We have to make one assumption, the web-server will return the same output if given the same input. With this assumption we inescapably come to the conclusion we're not giving it the same input. There are two browsers, or http clients in this scenario: the one that is giving you the result you want (ex., Firefox, IE, Chrome, or Safari), and the one that is not giving you the result you want (ex., LWP, wget, or cURL).

Kill off the easy possibilities first

Before, continuing firstly make sure the simple UserAgents are the same, you can do this by browsing to whatsmyuseragent.com and setting the UserAgent string in the header of the other browser to whatever that website returns. You can also use Firefox's Web Developer's Toolbar to disable CSS, and JavaScript, Java, and meta-redirects: this will help you track down the problem by killing off the really simple stuff.

Now attempt to duplicate the working browser

Now with Firefox you can use FireBug to analyze the REQUEST that is sent. You can do this under the NET tab in FireBug, different browsers should have tools that can do what FireBug does with FireFox; however, if you don't know the tool in question you can still use tshark or wireshark as described below. It is important to note that tshark and wireshark will always be more accurate because they work at a lower level which at least in my experience leaves less room for error. For example, you'll see things like meta-redirects the browser is doing which sometimes FireBug can lose track of.
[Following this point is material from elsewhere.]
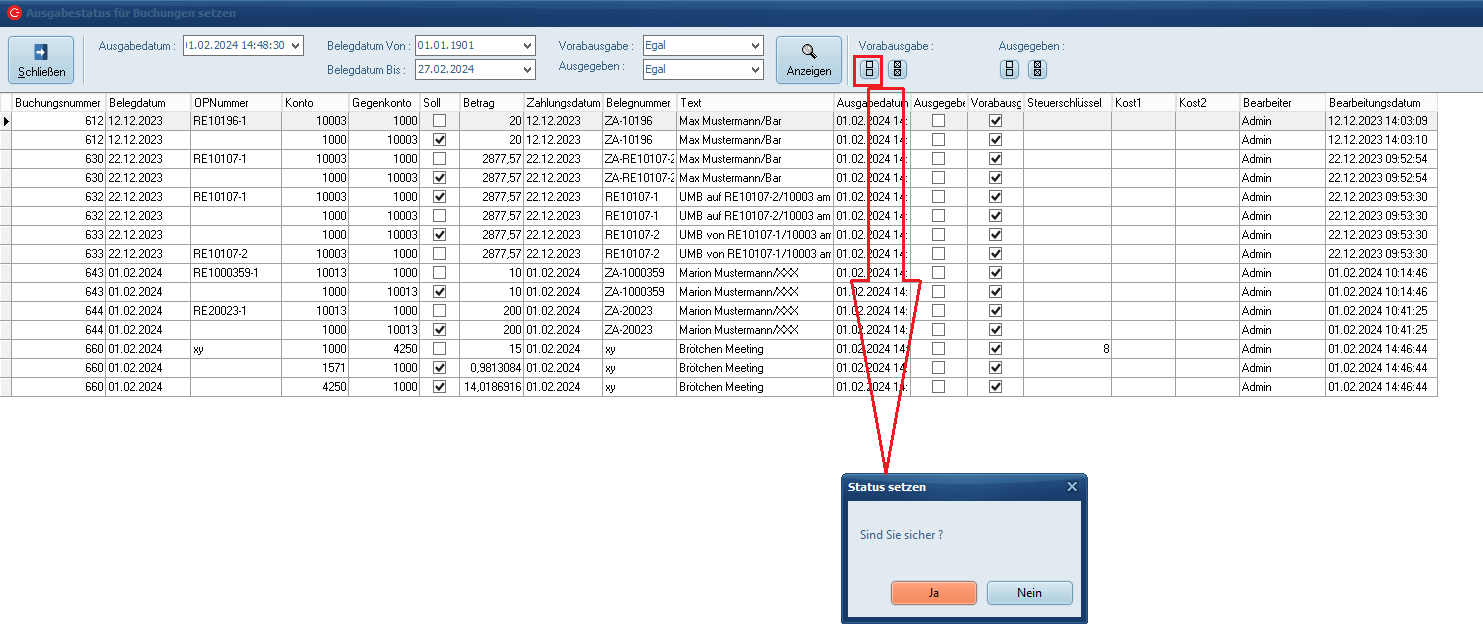
Task: Toggle Soll checkbox in first row RE10196-1
Action: click(439, 121)
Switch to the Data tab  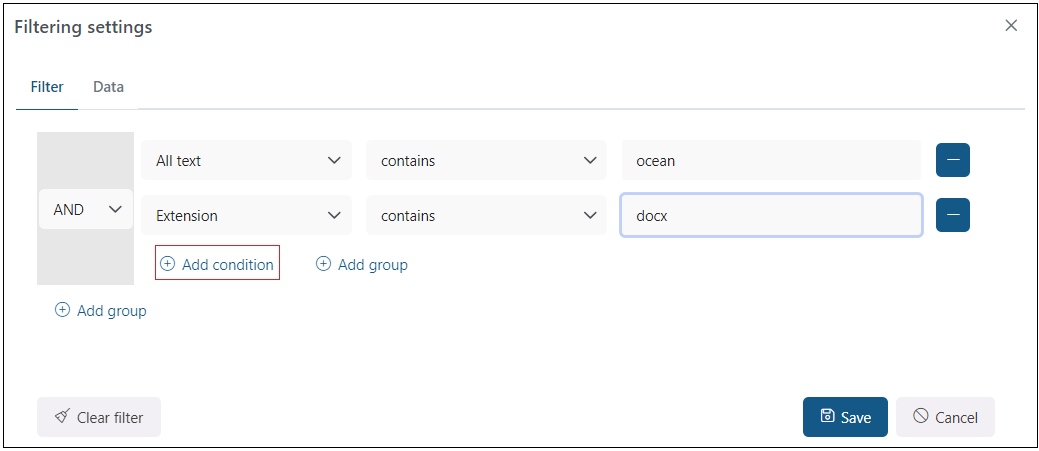108,87
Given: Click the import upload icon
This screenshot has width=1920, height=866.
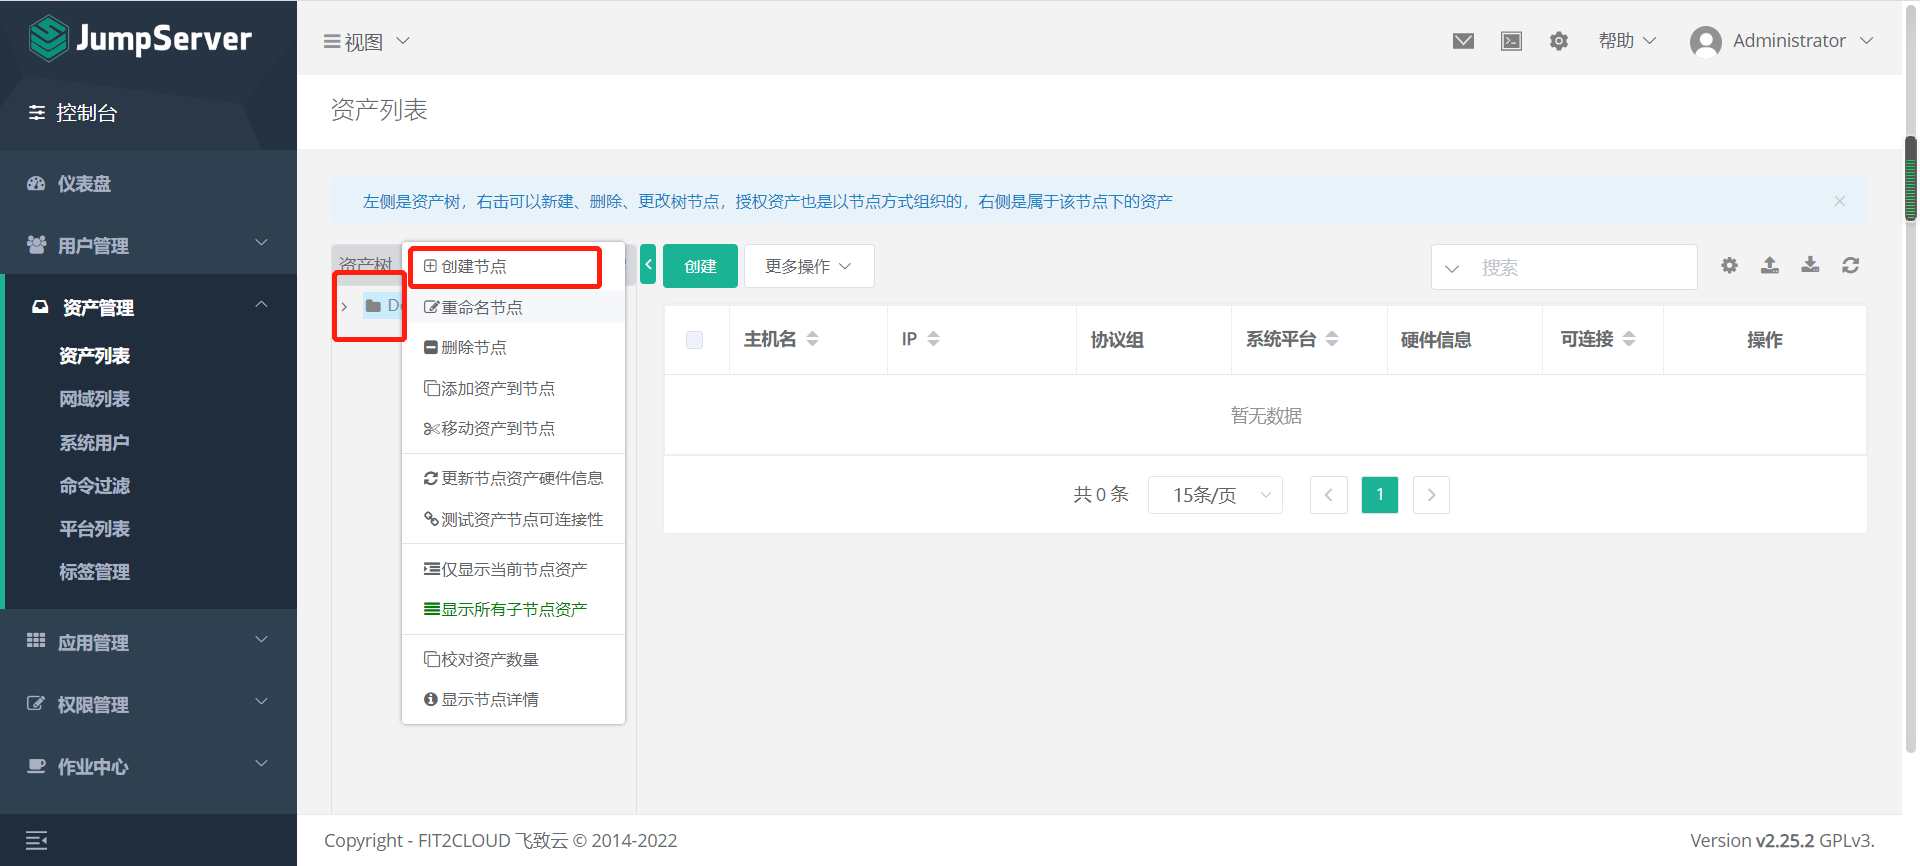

After you understand the first web-request that works, do your best to set the second web-request to that of the first. By this I mean setting the request-headers properly and other request elements. If this still doesn't work you have to know what the second browser is doing to see what is wrong.

Troubleshooting

In order to troubleshoot this, we must have a total understanding of the requests from both browsers. The second browser is usually tricker, these are often libraries and non-interactive command line browsers that lack the ability to check the request. If they have the ability to dump the request you might still opt to simply check them anyway. To do this I suggest the wireshark and tshark suite. Immediately, you should be warned that because these operate below the browser. By default, you'll see the actual network (IP) packets, and data-link frames. You can filter out what you need specifically with a command like this.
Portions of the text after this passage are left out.